I can sypathize with that one. Not all that big on Dickens myself, but if you're into Fitzgerald and Steinbeck, you might want to (and probably already have, but everone misses things from time to time) check out Hesse, Camus, Maupassant and Dovtoyeski. All masters of character study in broader social contexts. Oddly enough, Phillip K. Dick is not too bad, either- provided you can look past the borderline insanity of his plotlines. There's plenty to read, it just takes a lot of head banging to winnow out the wheat from the chaff.
Literature doesn't pay, and everyone is out to make a buck. You've got to remember that the publishing houses are playing to the lowest-common denominator just like everyone else. If they can sell a million copies of yet another Grisham novel about a lawyer who does something bad, why bother with printing twenty thousand copies of something that most twits won't understand, and is just going to end up on the bargin rack? Odds are there are a handful or two of fantastic wordsmiths' manuscripts moldering under the newest Harry Potter book.
Don't watch many movies, I take it? I'd hardly call most of that shlock "quality"... Though the special effects are pretty impressive these days.
It is, but we do what we can, right? Ever get that feeling that you're one of those fellas in Farenheit 451 that have to memorize books and keep quiet about it to prevent the firemen from burning you? It gets tiring seeing blank faces all the time.
I swear this is true. Years back when the Shuttle first launched it's then new Canadian Arm an Info Babe from CNN or one of the big three was there to cover the flight by doing an interview of an engineer. It was immediately obvious that she had not a clue and her fellow reporters had told her a good question to ask was, "There is some fear the Shuttle won't be able to achieve orbit because the arm is to heavy, is that true?"
The guy stiffled a laugh, barely.
Is 'verbification' an example of 'nounification'?
Isn't there a Latin word for both? If so, does thi snot absurdly imply that Latin terms are proper English?

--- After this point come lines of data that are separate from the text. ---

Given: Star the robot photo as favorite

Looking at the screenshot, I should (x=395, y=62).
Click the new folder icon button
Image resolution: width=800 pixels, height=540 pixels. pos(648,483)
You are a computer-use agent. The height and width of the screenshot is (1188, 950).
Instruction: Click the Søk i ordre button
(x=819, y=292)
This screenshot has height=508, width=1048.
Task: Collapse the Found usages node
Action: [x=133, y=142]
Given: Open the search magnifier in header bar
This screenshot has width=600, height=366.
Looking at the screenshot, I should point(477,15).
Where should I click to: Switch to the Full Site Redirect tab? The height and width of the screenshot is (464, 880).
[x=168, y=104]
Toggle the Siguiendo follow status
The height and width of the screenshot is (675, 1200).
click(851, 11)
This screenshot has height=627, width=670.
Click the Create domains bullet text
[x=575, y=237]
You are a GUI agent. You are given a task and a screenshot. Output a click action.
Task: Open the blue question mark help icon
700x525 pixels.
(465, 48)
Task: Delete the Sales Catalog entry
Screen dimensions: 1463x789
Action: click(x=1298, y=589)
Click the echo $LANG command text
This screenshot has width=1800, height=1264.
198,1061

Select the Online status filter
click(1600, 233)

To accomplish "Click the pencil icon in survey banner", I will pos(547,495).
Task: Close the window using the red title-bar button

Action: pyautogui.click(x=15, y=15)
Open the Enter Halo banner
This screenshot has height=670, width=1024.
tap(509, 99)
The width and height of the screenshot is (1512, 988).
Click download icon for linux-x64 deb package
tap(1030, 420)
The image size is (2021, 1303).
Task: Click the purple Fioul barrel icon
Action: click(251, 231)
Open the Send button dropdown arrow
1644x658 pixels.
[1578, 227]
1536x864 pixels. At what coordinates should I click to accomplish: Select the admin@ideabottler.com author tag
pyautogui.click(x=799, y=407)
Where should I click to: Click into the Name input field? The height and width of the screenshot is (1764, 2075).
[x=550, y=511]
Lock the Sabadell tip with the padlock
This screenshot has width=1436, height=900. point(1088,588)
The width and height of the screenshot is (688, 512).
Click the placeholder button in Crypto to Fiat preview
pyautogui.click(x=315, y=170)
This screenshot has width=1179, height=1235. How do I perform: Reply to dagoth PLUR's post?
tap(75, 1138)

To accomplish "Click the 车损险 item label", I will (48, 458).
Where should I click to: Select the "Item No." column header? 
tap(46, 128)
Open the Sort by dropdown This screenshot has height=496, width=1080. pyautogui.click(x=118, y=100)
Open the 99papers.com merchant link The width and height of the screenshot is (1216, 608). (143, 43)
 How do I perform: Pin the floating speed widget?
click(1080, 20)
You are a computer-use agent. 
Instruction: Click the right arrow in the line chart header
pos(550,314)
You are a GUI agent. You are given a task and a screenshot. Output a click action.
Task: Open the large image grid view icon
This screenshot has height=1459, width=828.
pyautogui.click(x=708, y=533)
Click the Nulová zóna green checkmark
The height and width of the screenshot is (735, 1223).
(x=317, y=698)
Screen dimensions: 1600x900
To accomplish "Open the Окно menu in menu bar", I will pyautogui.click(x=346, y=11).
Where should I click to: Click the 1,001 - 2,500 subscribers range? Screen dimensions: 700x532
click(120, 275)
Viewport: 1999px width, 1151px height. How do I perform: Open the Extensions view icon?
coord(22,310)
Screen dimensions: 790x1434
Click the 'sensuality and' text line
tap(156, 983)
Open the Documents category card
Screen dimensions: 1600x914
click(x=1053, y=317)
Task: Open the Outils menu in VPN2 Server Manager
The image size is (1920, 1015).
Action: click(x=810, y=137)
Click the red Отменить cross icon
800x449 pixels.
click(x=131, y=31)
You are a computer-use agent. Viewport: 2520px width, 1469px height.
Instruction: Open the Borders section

Back when NASA still provided a feed of the communications between ground control and the shuttle crew to the networks I was watching a launch with some taling head, might have been Dan Rather, and a Nasa guy providing commentary. Mercifully, they said very little so we could hear as the chuttle crew noted a high temperature on their #3 APU and after verifying tha tground control saw the same thing, received the OK to shut it down. At the time, this had been a chronic and well publicised problem. IMMEDIATLEY after ground control told the crew to go ahead and shut down the overheated unit the talking head guy remarked to the NASA guy, "Well, it sounds like everything is going OK."
LOL Love it
Gerunding.
- - - - - - - - - - - - - - - - - - Heart Attacks: God's revenge for eating his little animal friends --
No, I think that Gerunds are those little animals that run in packs and jump off cliffs.
Lemons, you mean, don't you?
Like what St. Nick uses to pull his sleigh -- those eight little rind-deer.
There is the part-of-speech called the 'gerund'. Created, in English, by taking a verb, adding the 'ing' suffix, and using it as a noun.
AFAIK, going the other way is known as "to verbify", an appropriatly ugly term..
The real problem comes when those 're-colonize the inner city' types try to 'modify' that created abomination back into a noun form. This is frequently referred to, disparagingly, as "verb-on gerundification."
*groan*
Nah, the BIG ones are Gerunds, the little ones are Gerundives. It's the students that jump off the cliffs.
Dave in Fairfax
I'm gonna boldly go to see the Gerundologist.
I think I've split my infinitive.
Or else a farking Gerund done bit it.